> [Task prompt]
Retype the records exactly, beginning with the line that contains "What do you see at coordinates (422, 132)" and continuing through the end of the records, and leave the pictures out of your answer.

> [Study material]
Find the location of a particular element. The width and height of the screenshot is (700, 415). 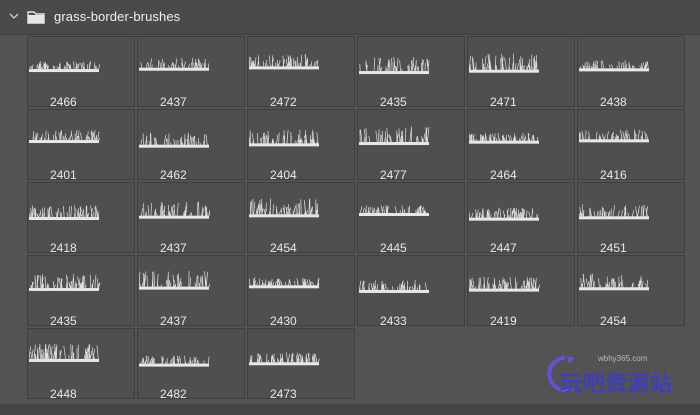

brush-size-label: 2473 is located at coordinates (284, 394).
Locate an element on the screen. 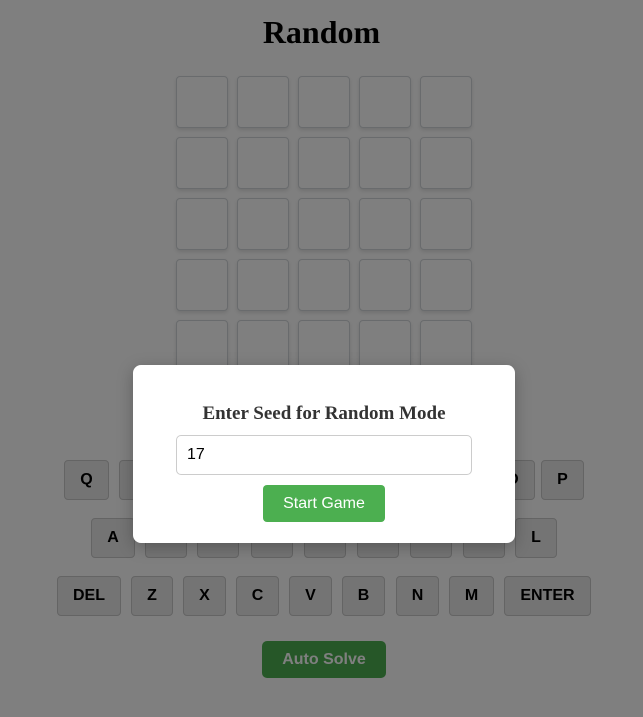 The height and width of the screenshot is (717, 643). seed-input is located at coordinates (324, 455).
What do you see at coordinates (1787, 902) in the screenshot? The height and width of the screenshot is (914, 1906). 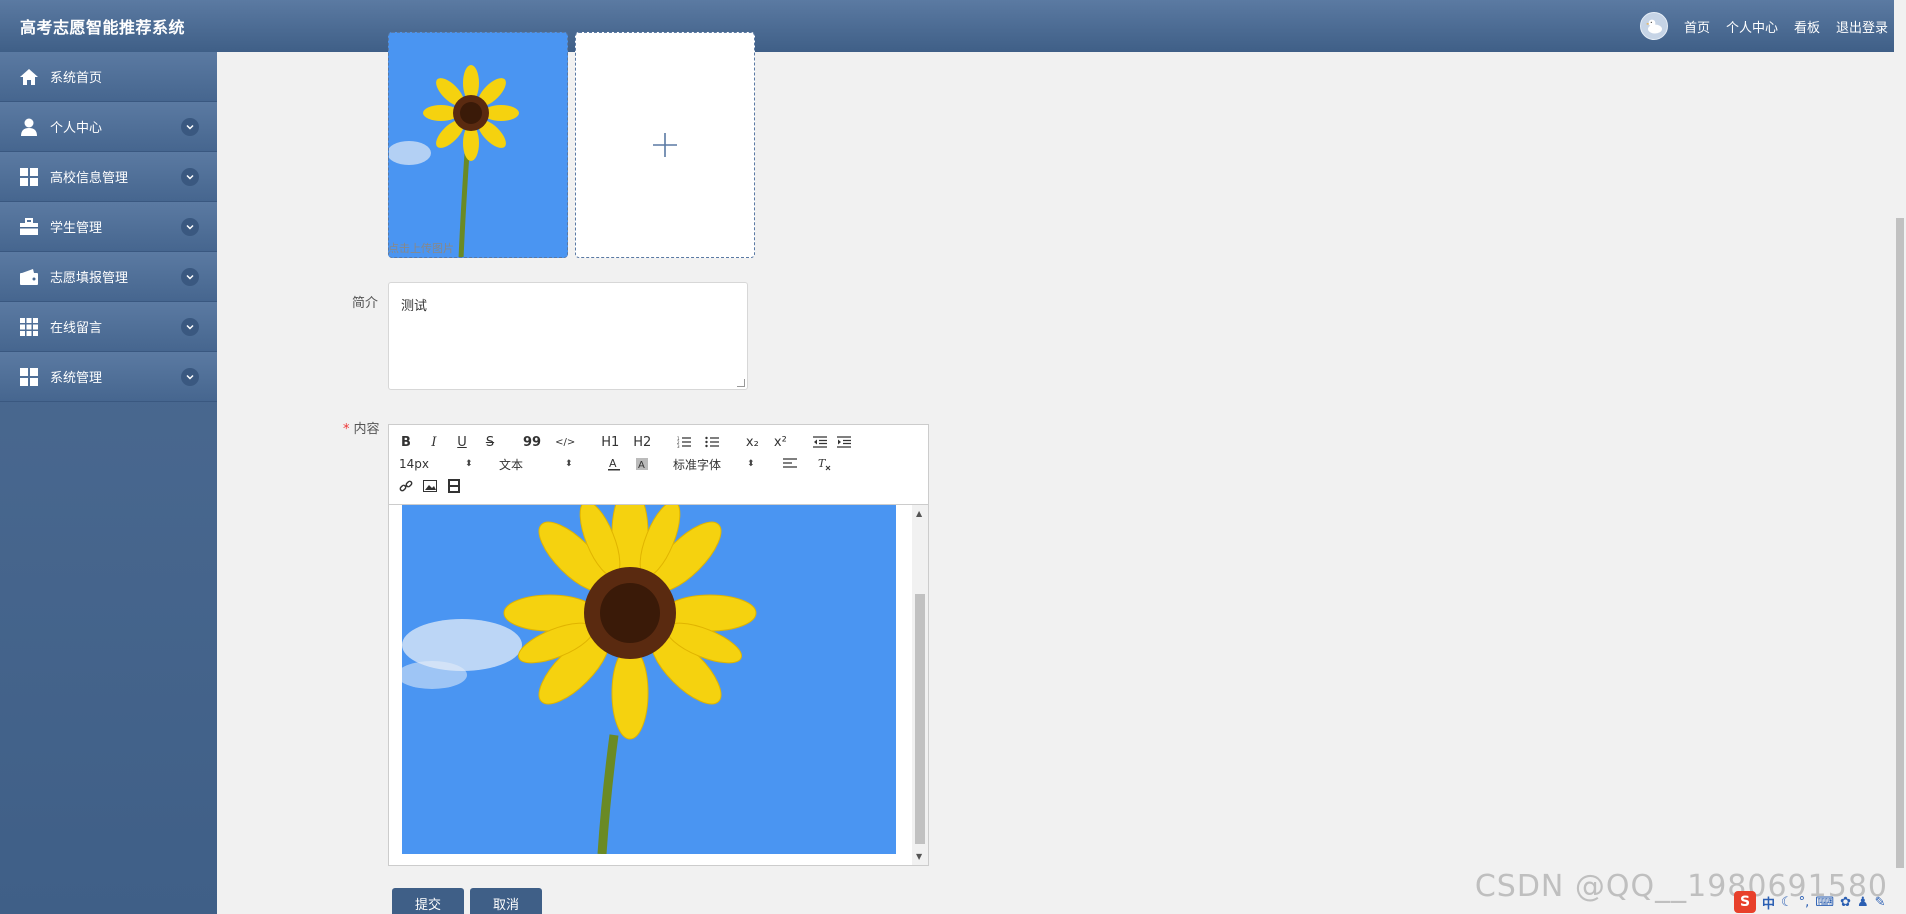 I see `moon-icon: ☾` at bounding box center [1787, 902].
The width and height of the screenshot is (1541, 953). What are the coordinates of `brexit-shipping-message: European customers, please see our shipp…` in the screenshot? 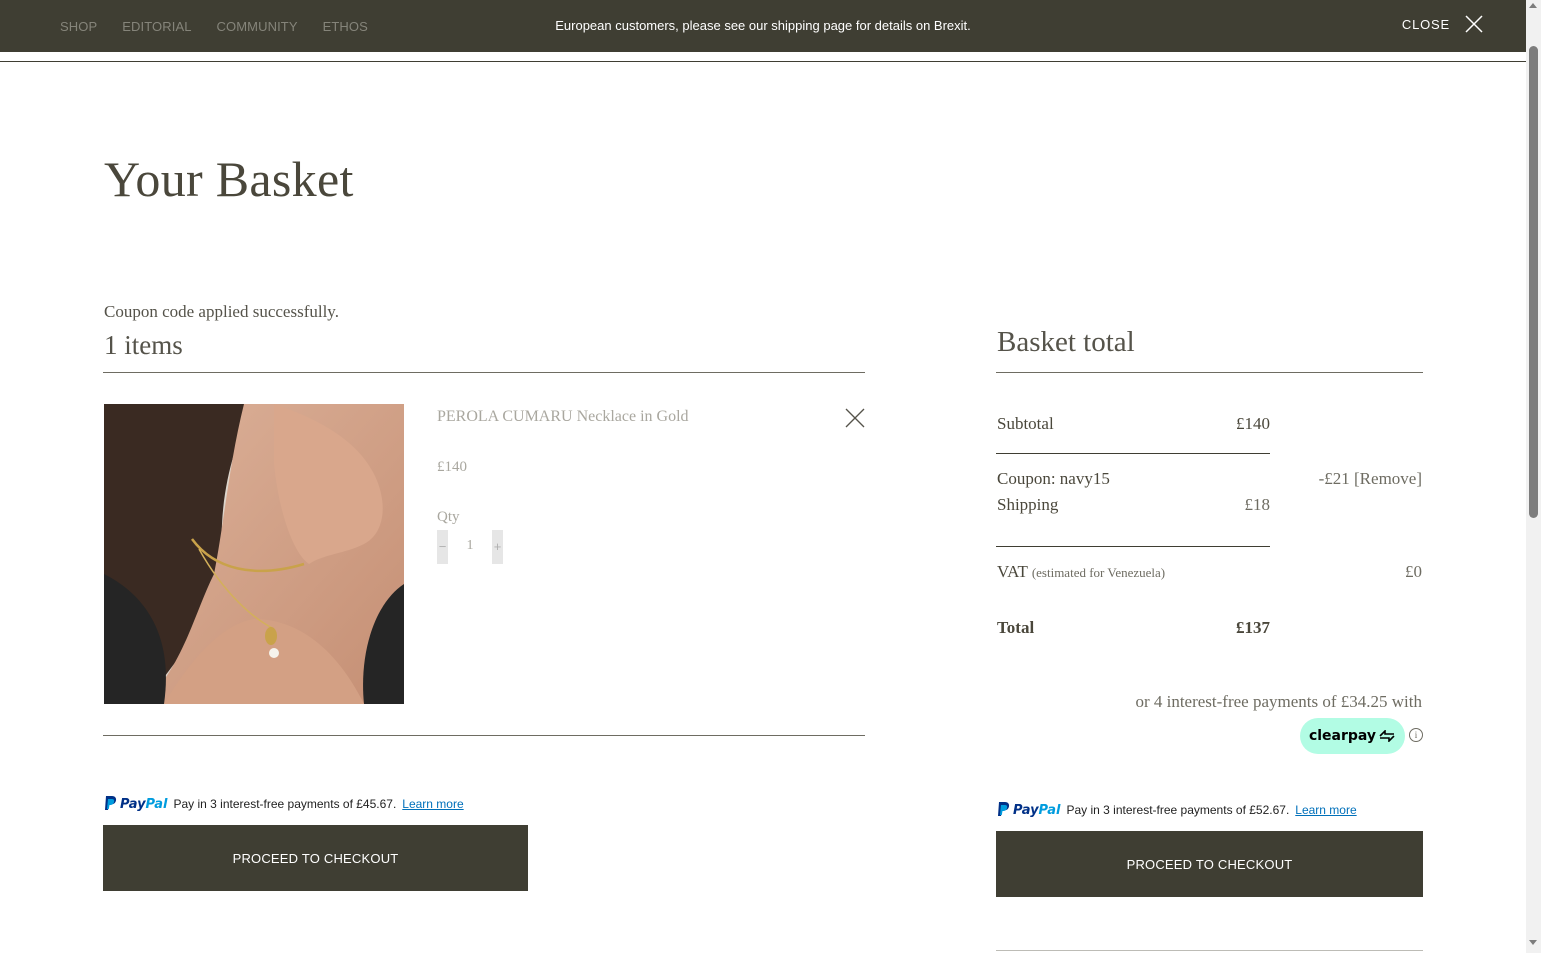 It's located at (763, 26).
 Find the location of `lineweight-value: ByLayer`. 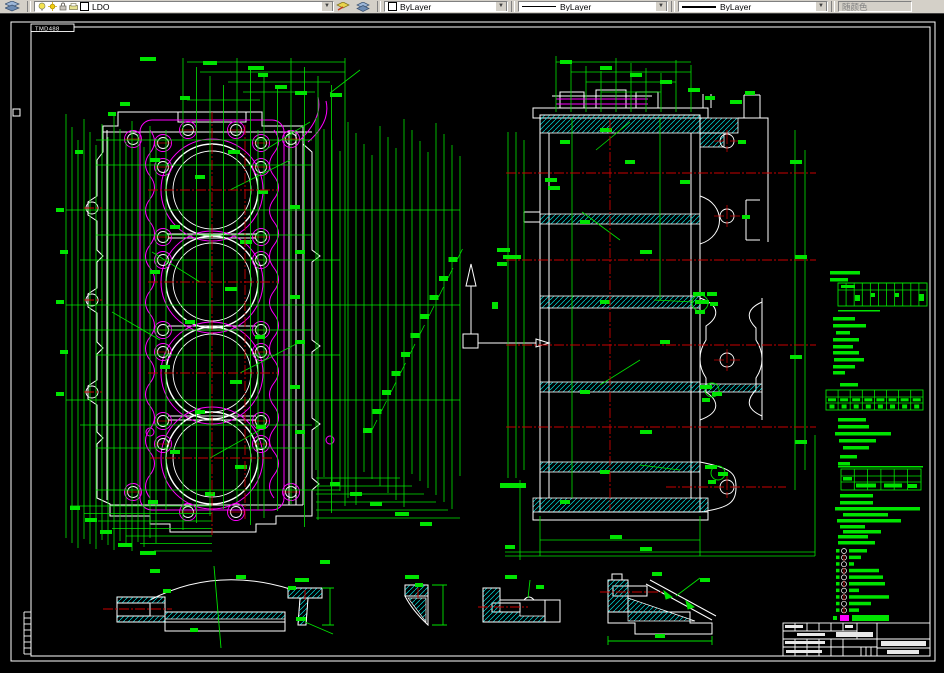

lineweight-value: ByLayer is located at coordinates (736, 6).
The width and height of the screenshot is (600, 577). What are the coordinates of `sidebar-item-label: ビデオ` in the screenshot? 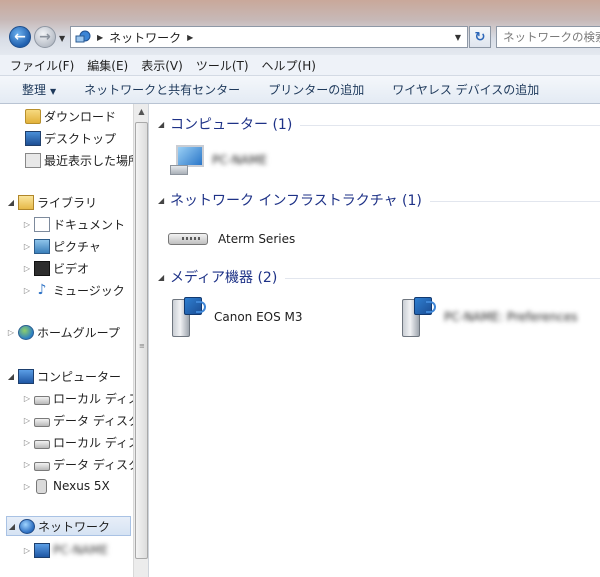 It's located at (72, 268).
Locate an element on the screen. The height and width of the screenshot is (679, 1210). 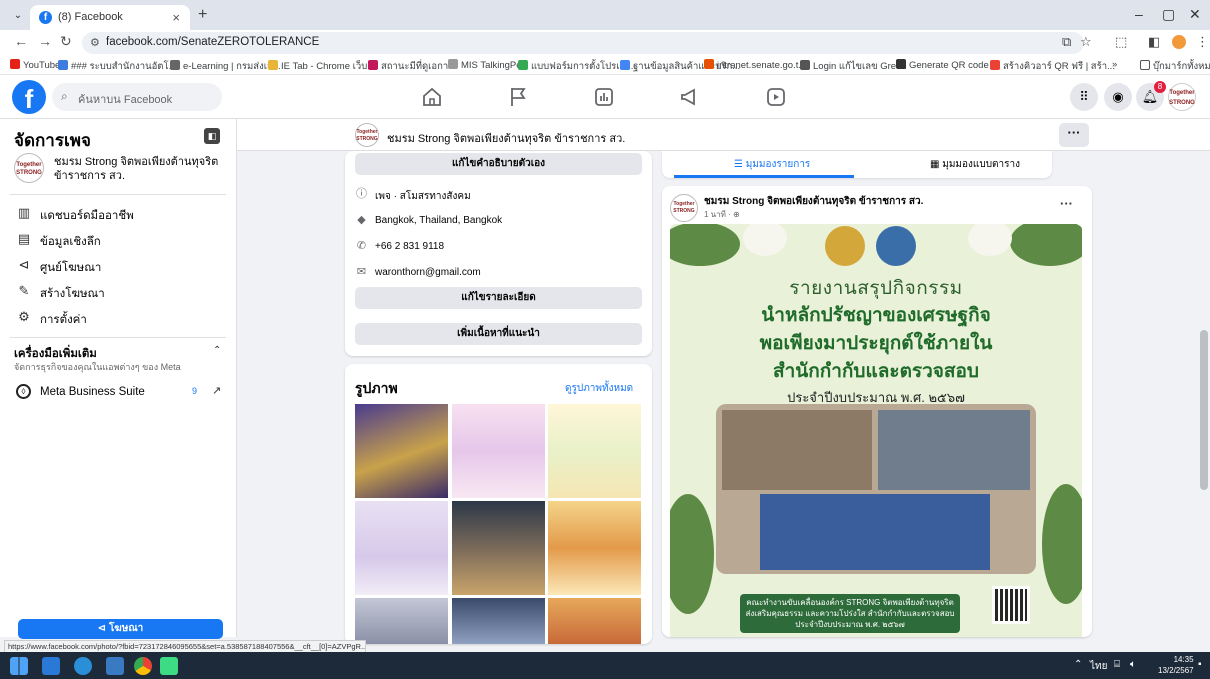
ads-megaphone-icon is located at coordinates (690, 97).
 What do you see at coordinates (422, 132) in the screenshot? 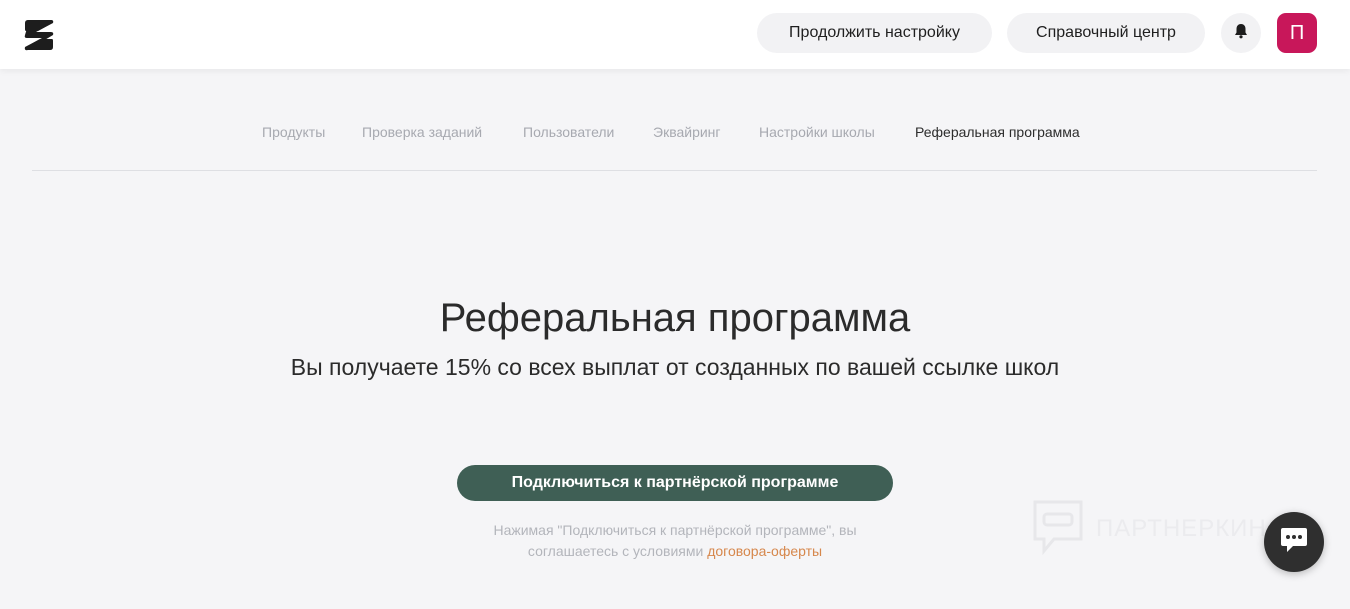
I see `tab-assignment-review: Проверка заданий` at bounding box center [422, 132].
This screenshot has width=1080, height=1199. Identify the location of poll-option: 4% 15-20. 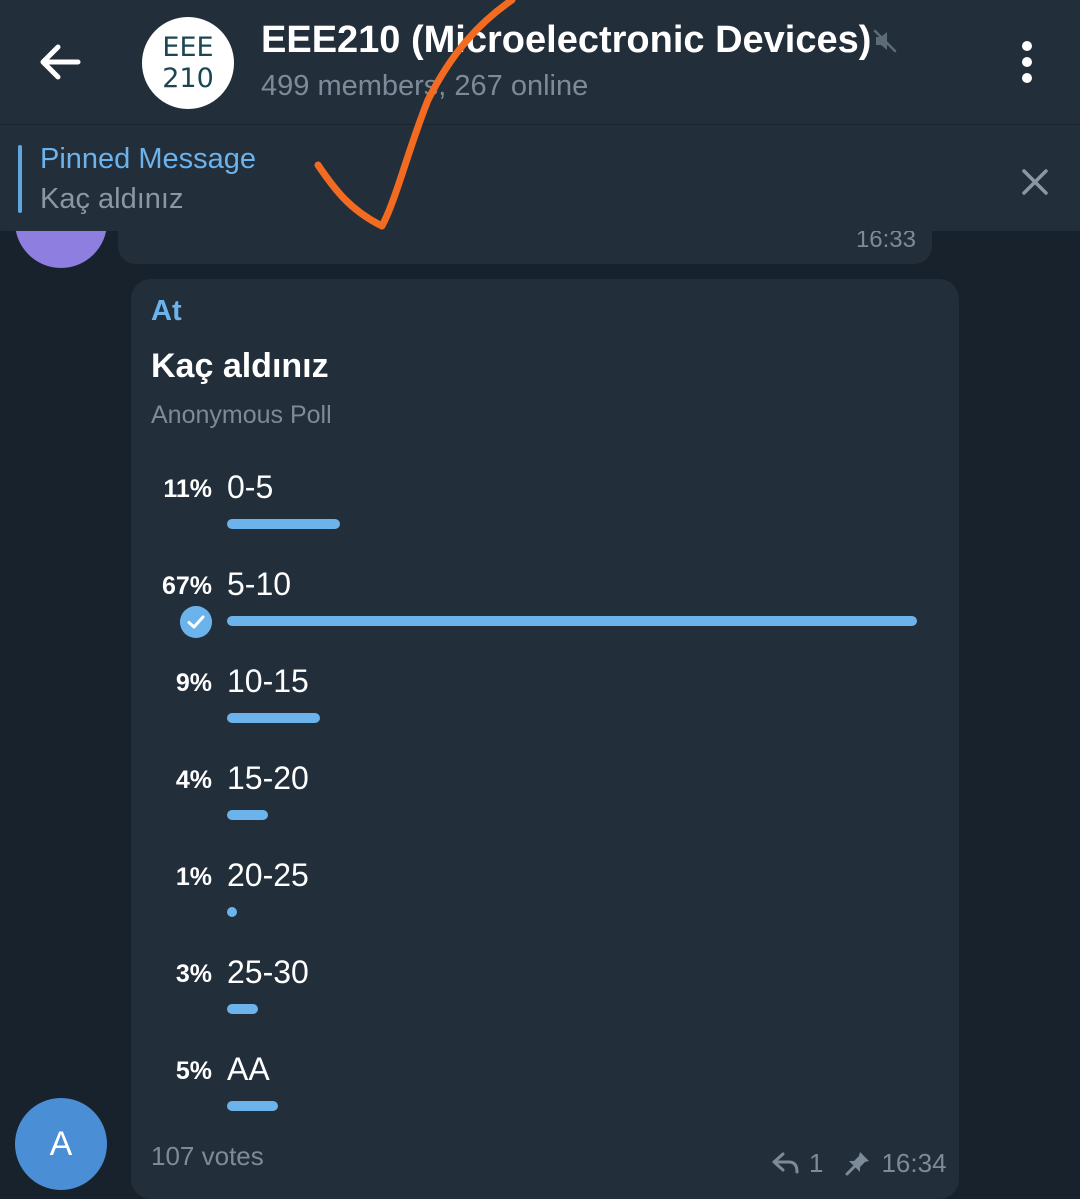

> [Exercise solution]
 What do you see at coordinates (422, 132) in the screenshot? 
I see `tab-assignment-review: Проверка заданий` at bounding box center [422, 132].
This screenshot has width=1080, height=1199. Identify the location of poll-option: 4% 15-20. 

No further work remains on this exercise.